Yes, those ads won't make impressions themselves, nor will people be able to
network socially, without the heroic contributions of SV risk-takers.

------
jval
Sad thing about this article is that it is amazing, and yet the last thirty
years has probably favoured well-credentialed people more so than any point in
history. While there's an argument to be made that this is now turning around
(and no doubt it should, and should have many years ago), I still think the
trend is moving in favour of credentialism rather than away from it.

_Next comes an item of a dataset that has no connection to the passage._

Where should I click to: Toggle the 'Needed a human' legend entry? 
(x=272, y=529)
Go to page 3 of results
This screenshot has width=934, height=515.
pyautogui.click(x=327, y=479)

I don't really know what can be done about it because as Nassim Taleb put it,
university degrees are like racketeering - bad for the collective but good for
the individual,[0] so unfortunately I think it will continue to get worse for
the foreseeable future at least. If you had disregarded everything this
article said in 1985 and gone straight to HBS followed by Goldman, you would
probably be sitting in your mansion right now and not care in the slightest
about the credentialism problem, entrepreneurship or Silicon Valley. Obviously
there's a ton of value judgments you can make about that, but the fact it is
true is a huge net negative for society, as we need to align prestige and
financial incentives around behaviours which are good for the collective.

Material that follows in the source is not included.